%%

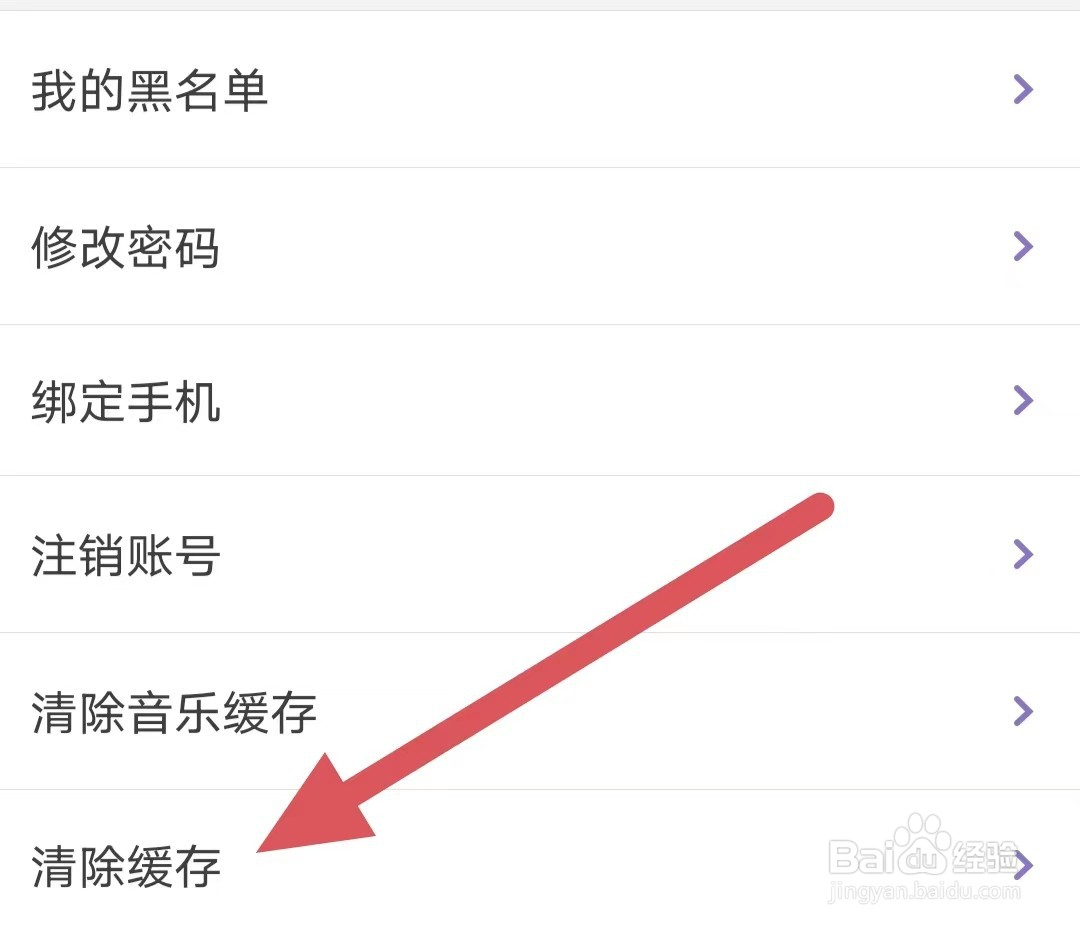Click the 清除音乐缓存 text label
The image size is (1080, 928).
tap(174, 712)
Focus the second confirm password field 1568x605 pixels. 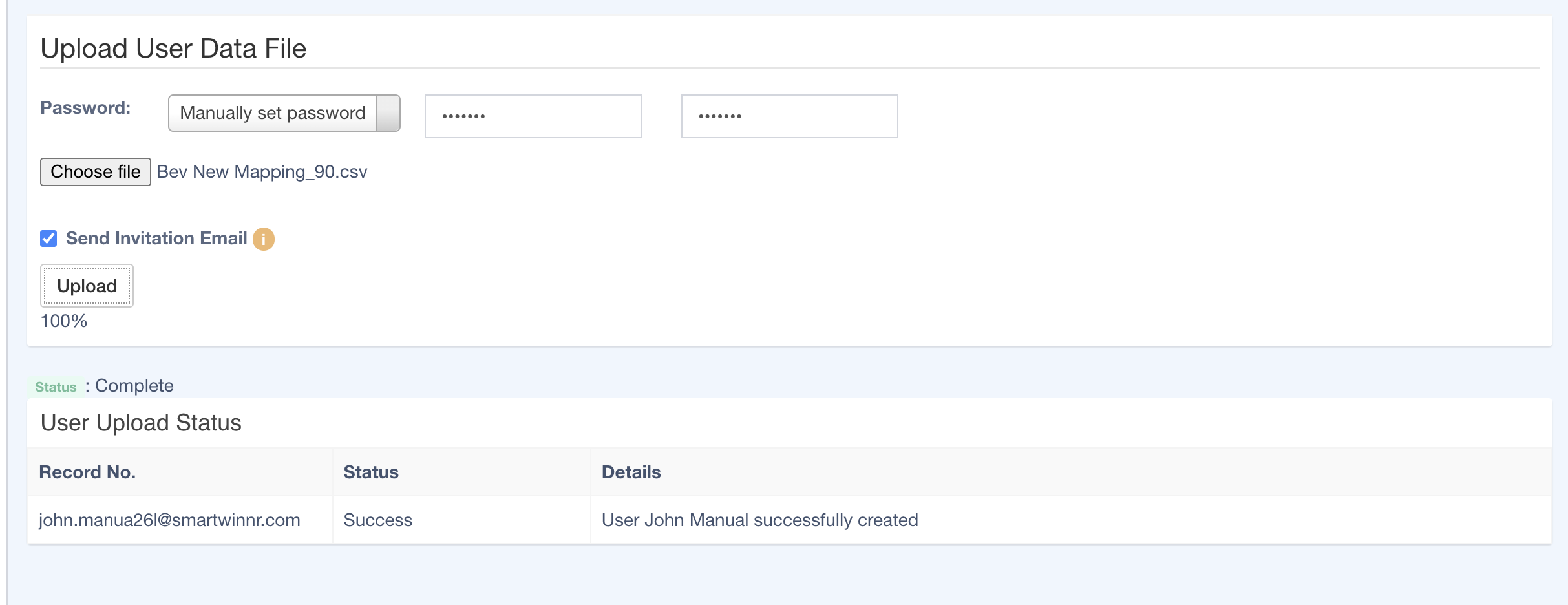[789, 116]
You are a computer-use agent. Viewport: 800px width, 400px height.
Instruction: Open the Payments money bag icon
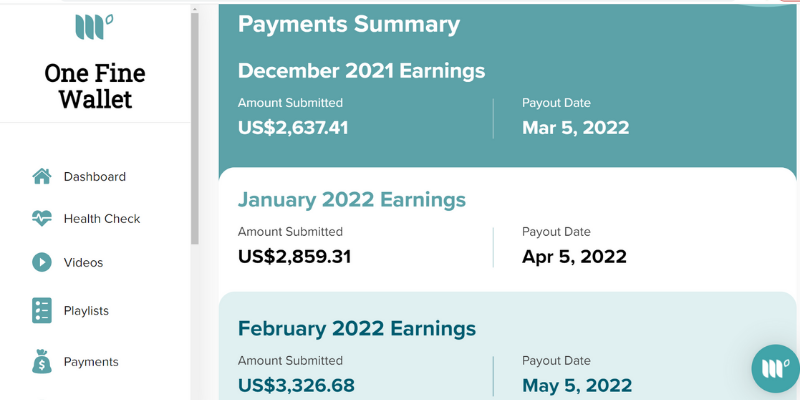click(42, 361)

%%

*WHAT TO PRODUCE*:
Please return exactly the lines from the one containing "You are a computer-use" through the end of the material above, both ends included, but not the pictures.

*PROBLEM SOLUTION*:
You are a computer-use agent. Viewport: 800px width, 400px height.
Instruction: Open the Payments money bag icon
click(42, 361)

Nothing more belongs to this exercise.